What is a Tax Liability?

When a taxable event occurs, tax liability is the money that needs to be paid to a local, state, and/or federal agency.

Taxes due are usually a percentage of the taxable event. When a business sells a product, state sales tax may be charged. The seller collects the tax and then reports it to the local and state government agencies on a regular basis, usually monthly or quarterly. The money is set aside until the tax is paid. This is considered a tax liability and is a legally binding debt.
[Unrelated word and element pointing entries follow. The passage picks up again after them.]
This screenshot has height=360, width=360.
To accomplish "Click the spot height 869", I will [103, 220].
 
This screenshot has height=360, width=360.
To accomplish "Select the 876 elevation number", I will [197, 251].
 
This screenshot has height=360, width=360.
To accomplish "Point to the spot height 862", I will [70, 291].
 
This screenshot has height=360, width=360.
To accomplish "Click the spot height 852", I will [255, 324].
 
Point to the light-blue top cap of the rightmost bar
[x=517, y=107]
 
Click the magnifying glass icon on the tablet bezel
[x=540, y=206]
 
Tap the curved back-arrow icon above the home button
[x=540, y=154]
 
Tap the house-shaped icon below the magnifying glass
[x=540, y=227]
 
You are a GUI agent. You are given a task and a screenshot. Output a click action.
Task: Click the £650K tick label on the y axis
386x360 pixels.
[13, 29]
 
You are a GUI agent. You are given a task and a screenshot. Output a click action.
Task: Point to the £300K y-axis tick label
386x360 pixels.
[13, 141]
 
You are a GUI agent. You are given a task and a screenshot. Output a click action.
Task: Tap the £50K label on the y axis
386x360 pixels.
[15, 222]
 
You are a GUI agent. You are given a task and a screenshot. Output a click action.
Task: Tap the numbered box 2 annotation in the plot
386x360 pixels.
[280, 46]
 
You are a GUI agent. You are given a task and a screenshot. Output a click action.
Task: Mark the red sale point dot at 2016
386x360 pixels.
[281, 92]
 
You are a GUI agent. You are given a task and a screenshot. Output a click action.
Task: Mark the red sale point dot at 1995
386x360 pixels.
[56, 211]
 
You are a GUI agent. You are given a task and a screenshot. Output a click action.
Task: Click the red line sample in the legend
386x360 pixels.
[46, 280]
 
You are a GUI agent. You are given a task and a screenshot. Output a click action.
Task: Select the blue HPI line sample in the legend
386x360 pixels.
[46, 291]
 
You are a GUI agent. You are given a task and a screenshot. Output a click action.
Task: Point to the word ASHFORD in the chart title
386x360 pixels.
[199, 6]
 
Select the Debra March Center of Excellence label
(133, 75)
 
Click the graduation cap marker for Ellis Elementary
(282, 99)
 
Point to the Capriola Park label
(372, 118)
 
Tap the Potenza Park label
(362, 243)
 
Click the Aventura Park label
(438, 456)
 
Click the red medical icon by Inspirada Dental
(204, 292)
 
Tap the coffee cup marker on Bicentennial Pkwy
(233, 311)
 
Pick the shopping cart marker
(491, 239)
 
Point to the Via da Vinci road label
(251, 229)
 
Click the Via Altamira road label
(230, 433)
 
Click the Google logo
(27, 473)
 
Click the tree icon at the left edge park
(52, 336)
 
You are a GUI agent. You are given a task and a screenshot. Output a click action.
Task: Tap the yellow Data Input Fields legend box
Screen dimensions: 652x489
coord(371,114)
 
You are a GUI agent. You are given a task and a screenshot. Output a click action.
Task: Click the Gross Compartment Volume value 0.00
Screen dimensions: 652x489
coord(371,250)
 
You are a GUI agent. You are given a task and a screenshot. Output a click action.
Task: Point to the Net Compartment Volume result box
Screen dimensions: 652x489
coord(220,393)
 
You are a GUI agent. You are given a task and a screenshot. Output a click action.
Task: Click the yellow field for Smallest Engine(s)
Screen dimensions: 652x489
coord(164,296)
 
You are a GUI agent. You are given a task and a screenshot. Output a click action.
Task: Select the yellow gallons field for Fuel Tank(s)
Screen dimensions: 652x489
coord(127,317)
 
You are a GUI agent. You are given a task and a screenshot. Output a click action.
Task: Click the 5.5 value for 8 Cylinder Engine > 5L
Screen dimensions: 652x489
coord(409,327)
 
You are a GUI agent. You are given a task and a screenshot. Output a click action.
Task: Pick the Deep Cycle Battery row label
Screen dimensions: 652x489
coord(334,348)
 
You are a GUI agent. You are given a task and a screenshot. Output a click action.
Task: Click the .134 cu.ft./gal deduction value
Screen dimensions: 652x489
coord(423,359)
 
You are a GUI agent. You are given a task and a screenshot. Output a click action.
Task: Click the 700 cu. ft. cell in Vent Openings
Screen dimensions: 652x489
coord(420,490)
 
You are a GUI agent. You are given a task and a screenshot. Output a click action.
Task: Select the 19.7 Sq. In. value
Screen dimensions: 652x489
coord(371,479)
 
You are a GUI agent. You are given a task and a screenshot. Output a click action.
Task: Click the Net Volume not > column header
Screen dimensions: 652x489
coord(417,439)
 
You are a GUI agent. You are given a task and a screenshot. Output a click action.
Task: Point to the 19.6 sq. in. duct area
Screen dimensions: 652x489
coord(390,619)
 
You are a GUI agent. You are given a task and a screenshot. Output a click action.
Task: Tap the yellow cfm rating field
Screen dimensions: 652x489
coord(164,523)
For example, Nick’s Jewelry Shop sells necklaces, bracelets, and rings. The business charges 6% state sales tax on all items sold and pays tax to the state monthly. A necklace selling for $48.00 will generate a tax liability of $2.88. The money collected from every sale during the month, and this tax liability will need to be paid to the state by the required due date.

Earning income is considered a taxable event. In most situations, state and federal income tax payments are due based on a percentage of income generated. The Internal Revenue Service (IRS) uses federal tax brackets to determine income tax liability. Taxpayers with lower taxable income owe a lower percentage of tax liability than those in higher wage groups.

When businesses pay employees, wages are subject to payroll taxes. The business needs to withhold certain taxes and match other taxes. This payroll tax money is set aside, then paid to the state and federal tax departments. Paying the tax reduces or eliminates the liability.

Tax liabilities are considered short-term liabilities and are reported on a financial statement called a Balance Sheet.